Live in a very large old think walled house. At the moment I'm running:

BT Smart hub >> ethernet >> AV600 >>mains>> AV600 + wifi >> wifi & ethernet >> ethernet to Server (TimeMachine, Network Storage, Homebridge, VPN etc) and wifi to MacBook, iPhone, iPad etc. I also have a few AV600 ethernet only plugs around the house for the PS4 and TV's. At the moment its all running well for internet usage but then again we only get 16.2Mbps but file transfer etc is slow around the house which is mainly due to the AV600 units running at 100mbps and wifi at N.

The Smart hub is downstairs and provides Wifi to some of downstairs, it doesn't really reach half of it but enough really.
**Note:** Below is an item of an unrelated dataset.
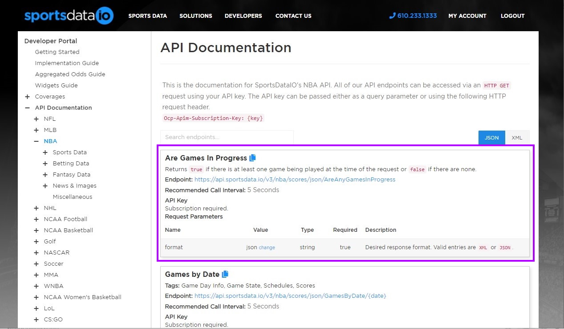Open the AreAnyGamesInProgress endpoint URL
Screen dimensions: 564x329
click(294, 180)
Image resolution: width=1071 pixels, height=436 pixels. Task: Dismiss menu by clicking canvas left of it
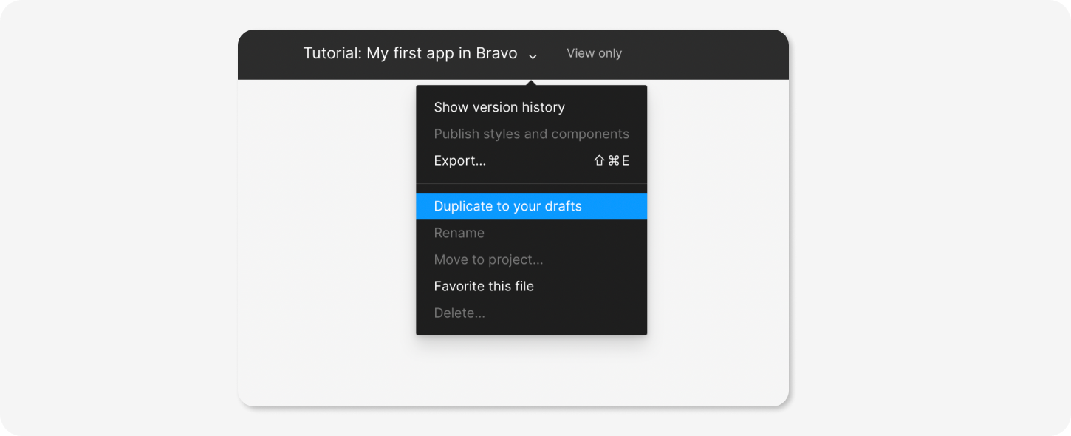325,222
The AV600 wifi upstairs again, doesn't cover as much as I would want at all to be honest but its the best I can do really.

So I just wanted to see if anyone has upgraded from the AV600 to the AV1200 or the AV/2000 and what speed difference it makes via wi-fi and ethernet.
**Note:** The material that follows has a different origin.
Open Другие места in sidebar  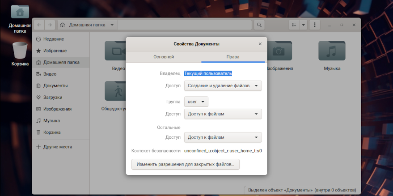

One reason is because I would like to ditch all the AV600 and do the following which would be in better places around the house for max speed via wi-fi and we are shortly able to connect to the B4RN (www.b4rn.org.nuk) which give an amazing 1000mbps download and 1000mbps upload for £150 connection fee and then only £30 a month. Rural broadband can be amazing!

The second reason is that I would like more control over my network and being a Apple lover I think I would go for 2 x AirPort Extreme 6th Generation. One centrally downstairs and one in the main usage area upstairs. This would mean I could connect my Server directly to the downstairs one which just so happens to have a nice cupboard to tuck all the stuff away in such as external HD's etc.

Cheers
 
Other peoples experience of HomePlugs is no predictor of your usage experience. Everyone's mains electricity environment and equipment mix differs and the mains was never designed for high frequency signal transmission as used by HP's. Some people have excellent results (and we rarely hear from them) some people have dreadful results (and whinge on endlessly on Internet forums) and everything in between. (Same for Wi-Fi BTW.)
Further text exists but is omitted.